What this calculator does
- Estimate engineering hours to migrate a SCADA project from one platform to another, from screens or POU count to migrate, the engineer migration rate (objects per hour), and an allowance for FAT, SAT, validation, and cutover.
- Use it when an integrator or controls lead is sizing a SCADA migration sprint (legacy SCADA to Ignition, Wonderware, AVEVA, or FactoryTalk View) before quoting the project.

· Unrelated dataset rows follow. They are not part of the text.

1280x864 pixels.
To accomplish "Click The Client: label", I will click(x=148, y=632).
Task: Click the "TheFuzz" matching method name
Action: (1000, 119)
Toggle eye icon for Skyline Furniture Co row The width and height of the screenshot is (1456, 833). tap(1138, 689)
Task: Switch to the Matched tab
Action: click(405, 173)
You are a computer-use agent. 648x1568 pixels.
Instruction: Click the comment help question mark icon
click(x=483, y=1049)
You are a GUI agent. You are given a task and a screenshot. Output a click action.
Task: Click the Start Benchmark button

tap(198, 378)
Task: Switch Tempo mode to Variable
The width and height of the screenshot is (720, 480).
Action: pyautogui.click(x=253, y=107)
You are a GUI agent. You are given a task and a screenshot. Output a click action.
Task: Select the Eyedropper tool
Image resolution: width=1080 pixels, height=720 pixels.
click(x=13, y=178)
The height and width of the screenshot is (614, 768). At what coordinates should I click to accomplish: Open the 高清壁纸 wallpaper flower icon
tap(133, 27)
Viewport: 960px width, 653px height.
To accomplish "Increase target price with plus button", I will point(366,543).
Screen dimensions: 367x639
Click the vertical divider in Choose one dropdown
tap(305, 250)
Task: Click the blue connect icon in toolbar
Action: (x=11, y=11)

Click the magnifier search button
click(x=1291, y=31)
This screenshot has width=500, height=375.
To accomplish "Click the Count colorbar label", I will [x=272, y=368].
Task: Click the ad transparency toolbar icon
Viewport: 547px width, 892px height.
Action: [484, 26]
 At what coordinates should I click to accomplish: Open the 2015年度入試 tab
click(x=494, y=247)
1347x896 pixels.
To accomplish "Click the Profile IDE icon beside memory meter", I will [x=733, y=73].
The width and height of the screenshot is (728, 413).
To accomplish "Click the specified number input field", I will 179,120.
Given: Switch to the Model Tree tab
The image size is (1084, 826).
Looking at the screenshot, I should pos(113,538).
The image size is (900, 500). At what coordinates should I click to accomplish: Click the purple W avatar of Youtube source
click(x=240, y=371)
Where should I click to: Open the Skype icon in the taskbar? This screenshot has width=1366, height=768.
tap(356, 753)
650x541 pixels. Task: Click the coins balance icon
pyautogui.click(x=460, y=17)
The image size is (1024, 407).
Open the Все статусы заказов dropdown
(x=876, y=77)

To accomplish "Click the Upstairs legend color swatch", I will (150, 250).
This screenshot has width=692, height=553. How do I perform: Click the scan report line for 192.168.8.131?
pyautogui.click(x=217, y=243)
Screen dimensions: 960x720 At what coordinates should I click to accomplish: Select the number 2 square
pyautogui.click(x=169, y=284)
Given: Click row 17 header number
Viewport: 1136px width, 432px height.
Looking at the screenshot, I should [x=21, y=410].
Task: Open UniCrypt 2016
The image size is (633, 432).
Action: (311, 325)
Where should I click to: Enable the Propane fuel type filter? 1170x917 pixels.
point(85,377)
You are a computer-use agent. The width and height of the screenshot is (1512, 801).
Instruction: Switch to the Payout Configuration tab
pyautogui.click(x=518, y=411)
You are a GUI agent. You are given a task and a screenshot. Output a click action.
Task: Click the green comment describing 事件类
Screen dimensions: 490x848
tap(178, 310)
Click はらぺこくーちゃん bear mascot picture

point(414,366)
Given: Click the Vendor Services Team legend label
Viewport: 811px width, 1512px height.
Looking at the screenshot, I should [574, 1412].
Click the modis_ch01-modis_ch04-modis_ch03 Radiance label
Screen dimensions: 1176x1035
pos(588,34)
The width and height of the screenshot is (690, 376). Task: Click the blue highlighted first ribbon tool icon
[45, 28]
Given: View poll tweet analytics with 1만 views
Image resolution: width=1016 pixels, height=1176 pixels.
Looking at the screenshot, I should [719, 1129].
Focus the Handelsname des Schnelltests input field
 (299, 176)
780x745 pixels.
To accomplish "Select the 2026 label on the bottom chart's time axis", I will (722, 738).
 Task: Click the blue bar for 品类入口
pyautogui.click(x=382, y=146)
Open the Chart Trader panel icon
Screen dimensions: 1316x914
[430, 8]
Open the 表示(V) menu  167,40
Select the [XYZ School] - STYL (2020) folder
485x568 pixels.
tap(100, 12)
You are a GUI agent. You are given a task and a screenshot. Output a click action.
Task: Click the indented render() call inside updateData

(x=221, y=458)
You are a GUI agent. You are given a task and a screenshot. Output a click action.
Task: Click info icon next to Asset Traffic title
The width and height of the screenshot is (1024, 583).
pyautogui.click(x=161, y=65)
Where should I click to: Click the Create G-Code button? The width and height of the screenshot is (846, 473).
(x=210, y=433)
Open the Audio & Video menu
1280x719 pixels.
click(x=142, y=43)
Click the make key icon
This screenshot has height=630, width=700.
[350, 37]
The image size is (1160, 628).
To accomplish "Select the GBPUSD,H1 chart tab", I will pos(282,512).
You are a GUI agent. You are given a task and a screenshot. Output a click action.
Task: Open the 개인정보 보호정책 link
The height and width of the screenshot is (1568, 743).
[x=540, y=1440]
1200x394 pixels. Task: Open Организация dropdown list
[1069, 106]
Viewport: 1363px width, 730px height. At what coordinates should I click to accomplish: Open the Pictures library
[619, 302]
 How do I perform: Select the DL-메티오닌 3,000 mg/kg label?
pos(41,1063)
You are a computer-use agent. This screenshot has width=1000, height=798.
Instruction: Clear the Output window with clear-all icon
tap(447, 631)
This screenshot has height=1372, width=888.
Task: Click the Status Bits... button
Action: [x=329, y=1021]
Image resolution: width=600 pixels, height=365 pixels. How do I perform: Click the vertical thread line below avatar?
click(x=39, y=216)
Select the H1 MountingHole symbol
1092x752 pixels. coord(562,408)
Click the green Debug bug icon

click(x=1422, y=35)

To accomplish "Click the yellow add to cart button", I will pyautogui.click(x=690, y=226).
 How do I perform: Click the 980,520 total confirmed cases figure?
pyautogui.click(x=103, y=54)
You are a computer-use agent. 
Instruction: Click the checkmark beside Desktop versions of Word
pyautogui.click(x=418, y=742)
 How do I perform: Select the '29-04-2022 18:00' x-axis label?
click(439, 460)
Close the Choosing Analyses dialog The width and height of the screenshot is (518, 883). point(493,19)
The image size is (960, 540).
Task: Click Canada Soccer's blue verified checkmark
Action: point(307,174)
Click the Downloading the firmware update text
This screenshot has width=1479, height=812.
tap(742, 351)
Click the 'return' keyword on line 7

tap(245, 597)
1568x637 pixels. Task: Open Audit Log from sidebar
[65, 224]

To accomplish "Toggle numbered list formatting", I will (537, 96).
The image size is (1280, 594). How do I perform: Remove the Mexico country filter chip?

- It returns the engineering hours to migrate a SCADA project to a new platform, including FAT, SAT, validation, and cutover.
Formula used
- Base SCADA migration hours = screens or POUs ÷ engineer rate
- Required SCADA migration hours = base hours × (1 + FAT, SAT, and cutover allowance)
Inputs explained
- Screens or POUs to migrate: Use the count of screens, faceplates, or POUs to migrate from the legacy SCADA. Include faceplates only if they are rebuilt, not reused.
- Engineer migration rate: Use the per-engineer rate (typical 0.5 to 2 screens per hour for production-equivalent rebuild including tag mapping and animation rebuild).
- FAT, SAT, validation, and cutover allowance: Add the share for factory acceptance test, site acceptance test, validation (GAMP / 21 CFR Part 11 if regulated), training, and weekend cutover labor.
How to use the result
- Use it during SCADA RFP scoping, before issuing the integrator order, or when comparing platforms for the same project.
- It sizes labor only. Pair with the SCADA upgrade cost calculator for platform cost and the tag mapping workload for the tag side of the migration.
Common questions
- What is a realistic per-engineer rate? 0.5 to 2 screens per hour for production-equivalent rebuild including tag remap and animation. Below 0.5 usually means the legacy project is poorly documented.
- Why such a high FAT-SAT allowance? Validated industries (life sciences, food, regulated chemicals) easily run 60 to 100 percent allowance because of FAT, SAT, IQ, OQ, PQ, and weekend cutover. Non-regulated plants run 25 to 40 percent.
- Do I include alarm rationalization? No. Use the alarm rationalization workload calculator for that work. Many migrations bundle it; size it separately for clarity.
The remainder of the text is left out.